#### Selected extract

What does it mean when I get "callback failed to own the VM" on
stderr from cogspur?

thanks again,

-C

--
Craig Latta
netjam.org
+31 6 2757 7177 (SMS ok)
+ 1 415 287 3547 (no SMS)

ccrraaiigg

re: "callback failed to own the VM"

After reading [1], I figured I should be using a multi-threaded Cog
VM (cogmtlinuxht). When I start it with the 4.6 final image, I get:

***

warning, processHasThreadId flag is unset; cannot function as a threaded
VM if so.
warning: VM parameter 48 indicates Process doesn't have threadId; VM
will not thread

***

What does this mean and what should I do?

thanks,

-C

[1] http://forum.world.st/callback-explanation-td4792105.html

--
Craig Latta
netjam.org
+31 6 2757 7177 (SMS ok)
+ 1 415 287 3547 (no SMS)

ccrraaiigg

re: "callback failed to own the VM"

########
#### Data

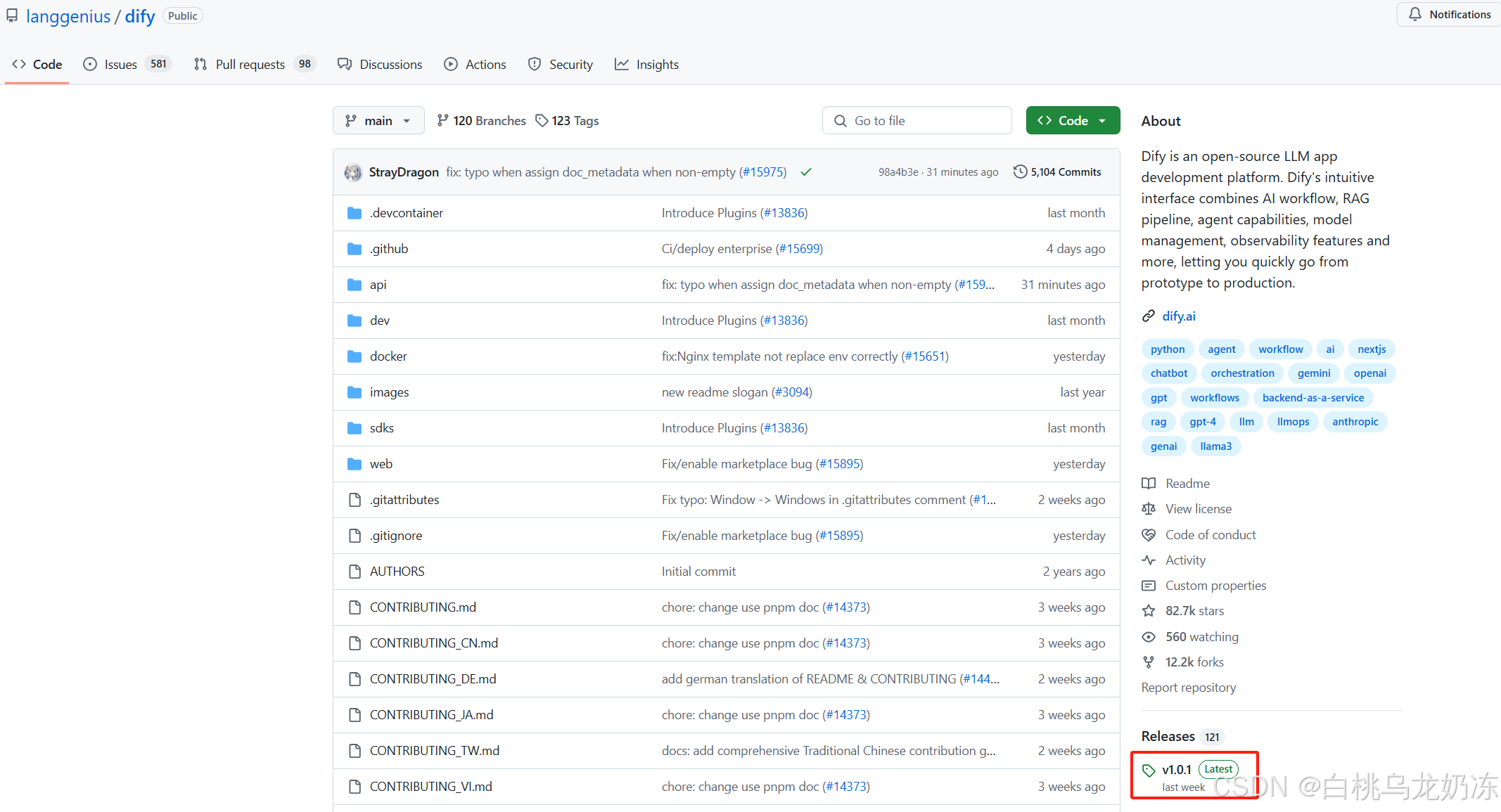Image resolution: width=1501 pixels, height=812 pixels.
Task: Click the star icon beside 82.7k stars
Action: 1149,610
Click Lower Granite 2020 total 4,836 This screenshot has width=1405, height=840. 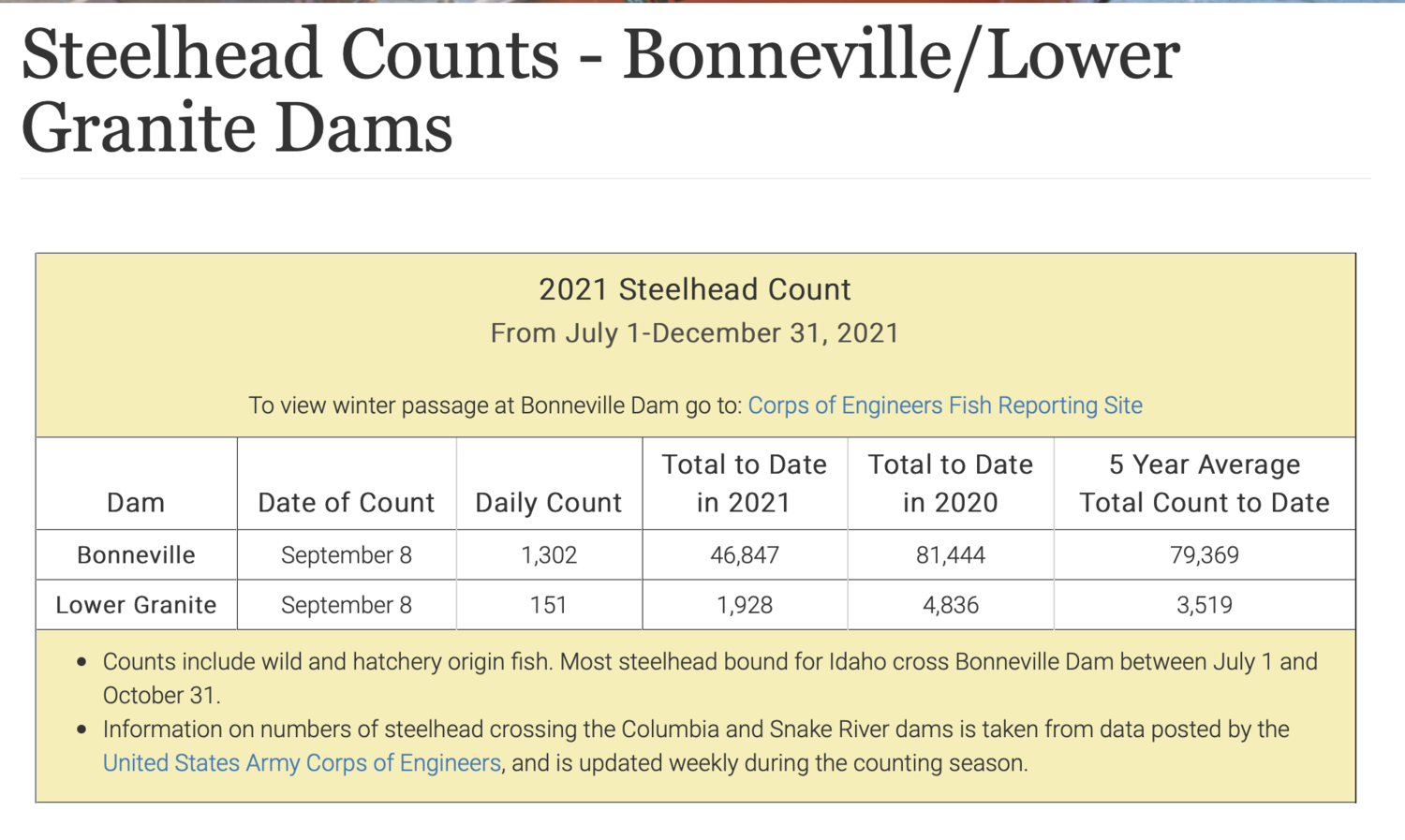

########

Things to do
1. Translate this sentence from the Cog VM thread into Spanish: "After reading [1], I figured I should be using a multi-threaded Cog VM (cogmtlinuxht)."
2. Extend the Cog VM thread beyond its final line.
The material placed after the Cog VM thread comes from a separate source.

Written responses
1. Después de leer [1], pensé que debería estar usando una VM Cog multihilo (cogmtlinuxht).

2.
Hm, I still get the "failed to own the VM" message with the
multithreaded VM. I thought it would wait until it could run the
callback from a VM thread? What now?

thanks again,

-C

--
Craig Latta
netjam.org
+31 6 2757 7177 (SMS ok)
+ 1 415 287 3547 (no SMS)

Eliot Miranda-2

re: "callback failed to own the VM"

Hi Craig,

first, the message from the non-MT VM, "Warning; callback failed to own the VM", indicates that a callback is coming in on other than the VM thread. Here's the non-MT implementation from sqVirtualMachine.c:

sqInt ownVM(sqInt threadIdAndFlags)

{

extern sqInt amInVMThread(void);

return amInVMThread() ? 0 : -1;

}

So with the normal VM any callbacks must come in on the thread that made a callout.

On Tue, Oct 6, 2015 at 7:23 AM, Craig Latta <[hidden email]> wrote:

Hm, I still get the "failed to own the VM" message with the
multithreaded VM. I thought it would wait until it could run the
callback from a VM thread? What now?

Second, the MT VM /is/ only a prototype. But second, what's the platform, etc? Do you have a reproducible case? Are you willing to use gdb et al to debug ownVM?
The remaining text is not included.